Problem statement →
Reproduce, unchanged, the part of the rows below that opens with the line containing "Open the 基础信息 house icon" and runs through the last row, both ends included.

Record set →
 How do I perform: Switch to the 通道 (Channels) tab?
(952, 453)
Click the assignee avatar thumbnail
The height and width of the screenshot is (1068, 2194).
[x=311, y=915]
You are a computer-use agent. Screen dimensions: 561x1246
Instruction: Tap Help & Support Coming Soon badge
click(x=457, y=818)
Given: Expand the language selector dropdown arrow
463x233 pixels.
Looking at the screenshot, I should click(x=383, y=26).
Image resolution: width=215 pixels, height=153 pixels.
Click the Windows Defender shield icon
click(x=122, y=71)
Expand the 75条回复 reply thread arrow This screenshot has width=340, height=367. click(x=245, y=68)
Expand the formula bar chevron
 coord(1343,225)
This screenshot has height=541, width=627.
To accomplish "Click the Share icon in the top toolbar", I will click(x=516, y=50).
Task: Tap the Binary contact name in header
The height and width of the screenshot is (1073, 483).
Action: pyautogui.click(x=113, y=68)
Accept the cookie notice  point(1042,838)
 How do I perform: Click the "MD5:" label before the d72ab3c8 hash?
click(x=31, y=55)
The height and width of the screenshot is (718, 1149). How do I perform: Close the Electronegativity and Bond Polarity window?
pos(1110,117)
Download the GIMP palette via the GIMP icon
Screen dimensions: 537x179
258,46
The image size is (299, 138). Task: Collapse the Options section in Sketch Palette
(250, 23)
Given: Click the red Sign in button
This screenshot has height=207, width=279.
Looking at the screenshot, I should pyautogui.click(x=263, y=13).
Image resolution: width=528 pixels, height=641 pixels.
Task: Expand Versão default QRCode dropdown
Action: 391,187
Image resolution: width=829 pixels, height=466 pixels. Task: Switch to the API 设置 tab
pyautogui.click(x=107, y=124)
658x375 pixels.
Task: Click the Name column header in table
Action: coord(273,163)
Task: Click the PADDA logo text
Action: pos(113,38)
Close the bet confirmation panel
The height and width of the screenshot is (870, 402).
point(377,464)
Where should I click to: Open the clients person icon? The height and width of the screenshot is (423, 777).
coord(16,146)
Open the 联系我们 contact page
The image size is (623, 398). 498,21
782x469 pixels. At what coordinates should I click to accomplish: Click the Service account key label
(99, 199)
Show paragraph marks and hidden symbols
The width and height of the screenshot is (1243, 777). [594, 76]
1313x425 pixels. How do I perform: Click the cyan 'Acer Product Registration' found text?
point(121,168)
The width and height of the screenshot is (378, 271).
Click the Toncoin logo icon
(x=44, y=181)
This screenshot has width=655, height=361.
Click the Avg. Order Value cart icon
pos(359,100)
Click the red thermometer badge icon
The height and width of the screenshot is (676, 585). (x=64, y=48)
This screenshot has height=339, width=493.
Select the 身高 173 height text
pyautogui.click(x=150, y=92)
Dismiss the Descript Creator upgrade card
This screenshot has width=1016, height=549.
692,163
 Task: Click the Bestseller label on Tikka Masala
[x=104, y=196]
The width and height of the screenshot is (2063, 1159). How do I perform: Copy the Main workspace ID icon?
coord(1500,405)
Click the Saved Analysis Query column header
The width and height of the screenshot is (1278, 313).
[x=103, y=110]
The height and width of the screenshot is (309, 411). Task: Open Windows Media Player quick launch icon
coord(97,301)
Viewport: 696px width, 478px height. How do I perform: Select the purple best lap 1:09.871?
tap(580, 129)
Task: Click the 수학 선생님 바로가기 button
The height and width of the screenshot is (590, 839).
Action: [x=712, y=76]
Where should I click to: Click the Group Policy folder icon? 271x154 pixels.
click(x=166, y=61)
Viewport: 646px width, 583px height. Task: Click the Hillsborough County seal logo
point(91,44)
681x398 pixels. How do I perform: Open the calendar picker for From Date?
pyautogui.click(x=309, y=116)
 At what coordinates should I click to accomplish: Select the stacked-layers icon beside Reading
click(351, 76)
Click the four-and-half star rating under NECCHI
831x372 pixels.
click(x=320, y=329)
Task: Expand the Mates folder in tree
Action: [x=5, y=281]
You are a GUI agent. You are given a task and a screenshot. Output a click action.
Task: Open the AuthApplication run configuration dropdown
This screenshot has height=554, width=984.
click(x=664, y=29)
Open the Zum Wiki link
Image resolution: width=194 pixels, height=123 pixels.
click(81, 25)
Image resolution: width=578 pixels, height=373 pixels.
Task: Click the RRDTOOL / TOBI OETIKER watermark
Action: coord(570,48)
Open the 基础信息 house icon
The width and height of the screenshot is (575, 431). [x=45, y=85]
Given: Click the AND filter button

Task answer →
Open the 基础信息 house icon
The width and height of the screenshot is (575, 431). [x=45, y=85]
Given: Click the AND filter button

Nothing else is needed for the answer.